**Problem statement**
Transcribe the part of the data that opens with the line containing "You are a computer-use agent." and closes with the line containing "pos(100,134)", including both of those lines. Leave the pictures out of your answer.

**Given information**

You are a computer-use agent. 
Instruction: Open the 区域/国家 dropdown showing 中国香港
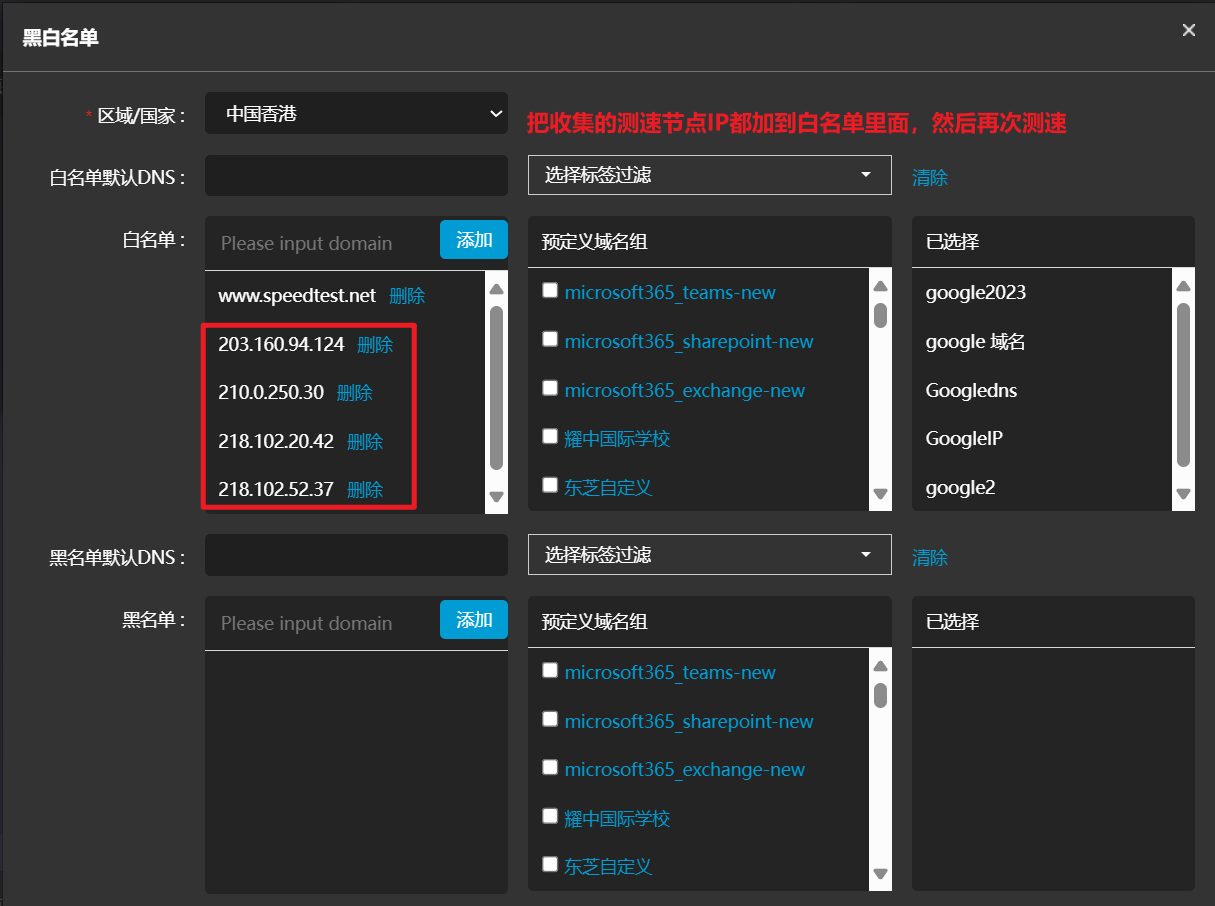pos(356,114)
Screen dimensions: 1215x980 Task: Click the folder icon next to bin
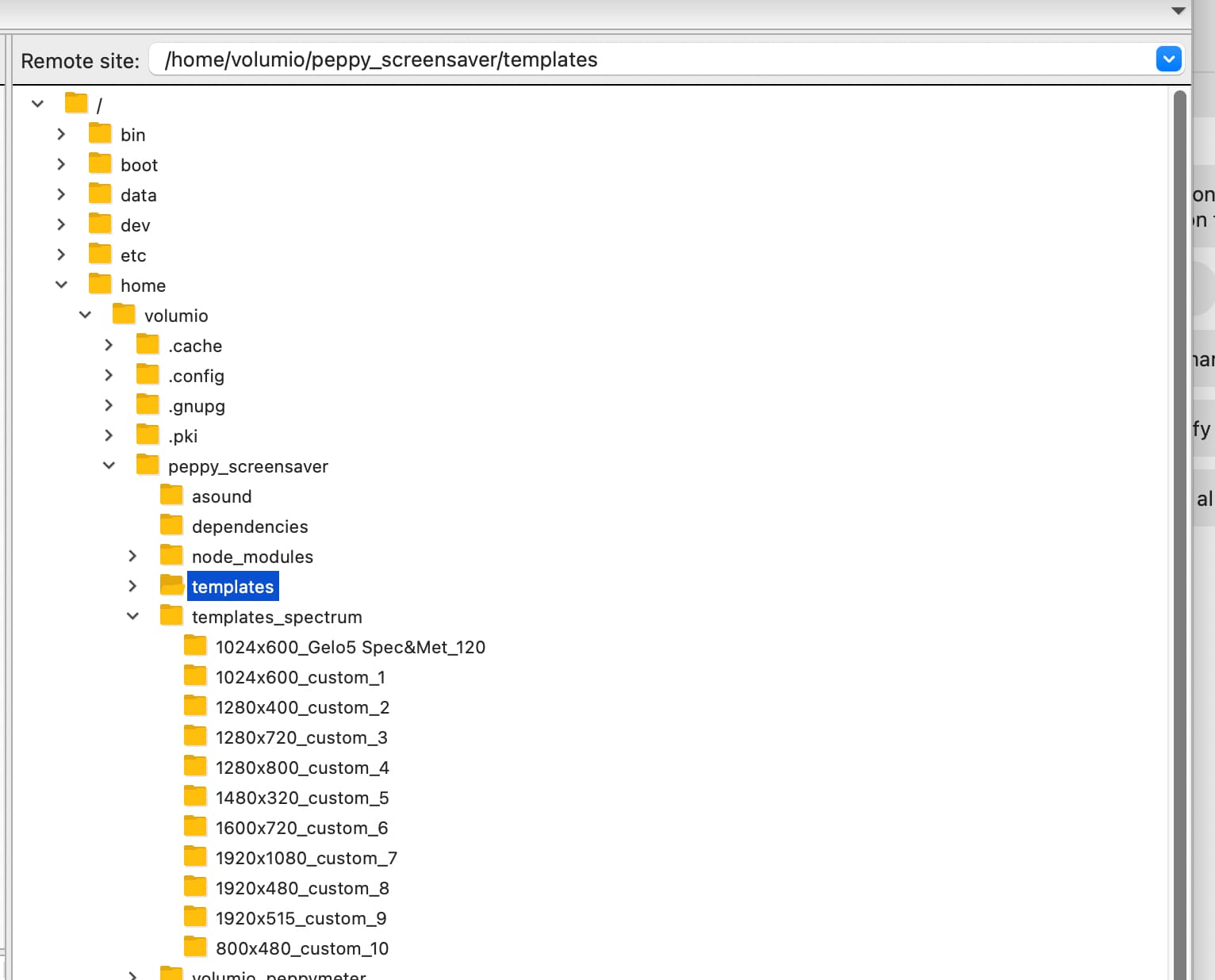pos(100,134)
---
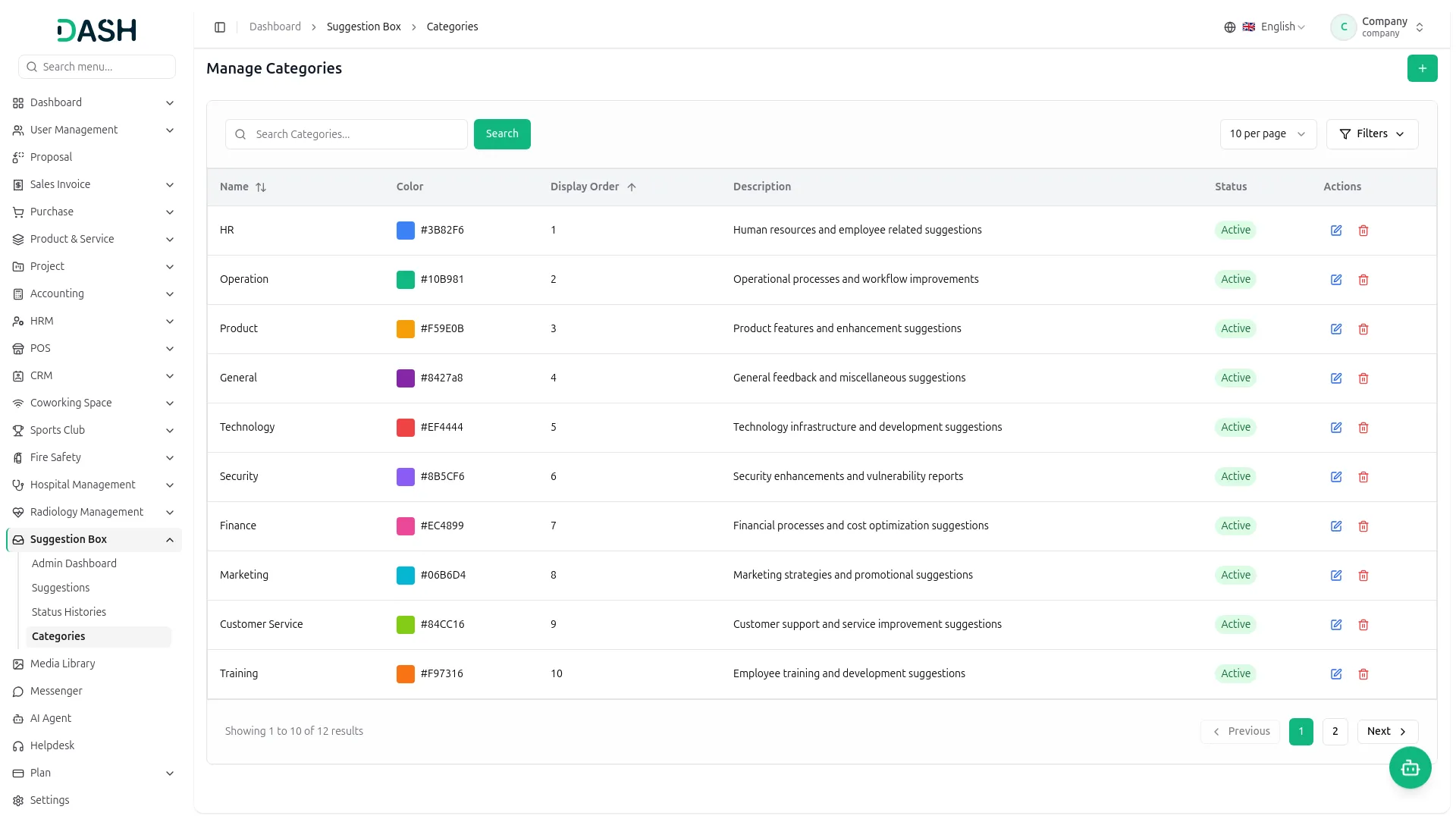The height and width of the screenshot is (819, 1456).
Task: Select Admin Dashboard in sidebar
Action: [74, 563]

**Completed exercise**
You are a computer-use agent. 
Instruction: Open the 区域/国家 dropdown showing 中国香港
pos(356,114)
Screen dimensions: 1215x980 Task: Click the folder icon next to bin
pos(100,134)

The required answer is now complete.